A morte de Bárbara Luana Fernandes Aleixo, de 29 anos, moradora de São Gonçalo do Abaeté, deixou um vazio enorme na família e na comunidade do Noroeste de Minas. Grávida de 30 semanas, ela aguardava ansiosamente o nascimento do primeiro filho, Augusto Manoel, quando perdeu a vida na madrugada do dia 9 de junho, no Hospital São Francisco, em Três Marias. Em entrevista emocionante ao G1 Triângulo, a sogra Jusimara Ferreira da Silva Leite, de 47 anos, contou quem era a jovem que sonhava em ser mãe.
“Era o sonho dela ser mãe. Ela amava criança”, resumiu Jusimara. A sogra descreveu Bárbara como uma jovem amorosa, carinhosa e empática. “Ela sentia a dor do outro. Não brigava com ninguém, não tinha maldade e não desejava mal para ninguém”, relembrou.

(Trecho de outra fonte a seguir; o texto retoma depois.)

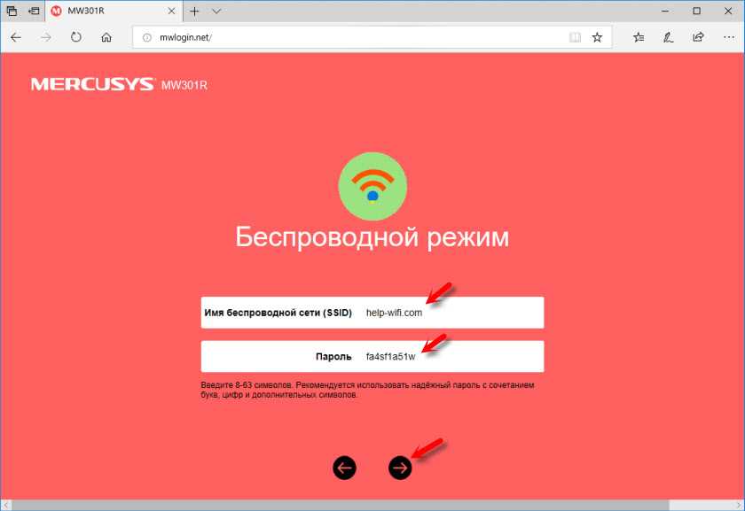This screenshot has height=511, width=745.
Task: Click the black back arrow button
Action: pos(344,468)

Antes da gravidez, Bárbara trabalhou durante anos como atendente em restaurantes às margens do Rio São Francisco. Pouco antes da tragédia, havia se inscrito em um processo seletivo da Prefeitura e tirava a carteira de motorista, comemorando a aprovação na prova teórica.

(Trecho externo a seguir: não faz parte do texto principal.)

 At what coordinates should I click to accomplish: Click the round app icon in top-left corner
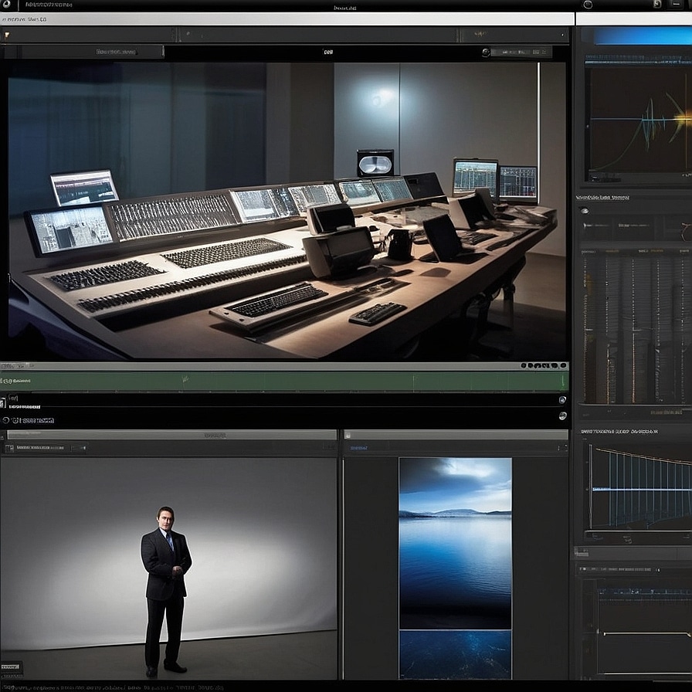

A história com o companheiro, Jônatas Leite, era de cinema. Os dois eram vizinhos em São Gonçalo do Abaeté e amigos de infância. O relacionamento começou há cerca de um ano, e pouco tempo depois veio a descoberta da gravidez. Entre os planos do jovem casal estavam a compra de um carro para ela e a construção da casa onde pretendiam morar com o pequeno Augusto Manoel. Eles dividiam até uma coincidência: nasceram com um ano e um dia de diferença, em 4 e 5 de dezembro. “Ela brincava comigo: ‘Ju, minha profissão agora é gestar’. Ela falava que agora era só cuidar do Augusto”, recordou Jusimara, com lágrimas nos olhos.
Desde a tragédia, a família acompanha o sofrimento de Jônatas, que ainda tem dificuldade para aceitar a perda. Como as casas ficam próximas, ele olha em direção à casa onde Bárbara vivia e chama pelo nome dela, além de visitar o cemitério várias vezes ao dia para se despedir. “Está de cortar o coração ver o que meu filho está passando”, lamentou a sogra.
A morte de Bárbara é investigada pela Polícia Civil como duplo homicídio. O obstetra Higo Moreira Fonseca, que estava de plantão de sobreaviso, foi preso em flagrante por suspeita de omissão de socorro e negligência médica, sendo acionado seis vezes pela equipe médica entre as 22:08h da segunda-feira (8) e as 5:25h da terça-feira (9). A defesa nega as acusações. O médico está em liberdade provisória e proibido pela Justiça de exercer atividades no SUS em todo o país.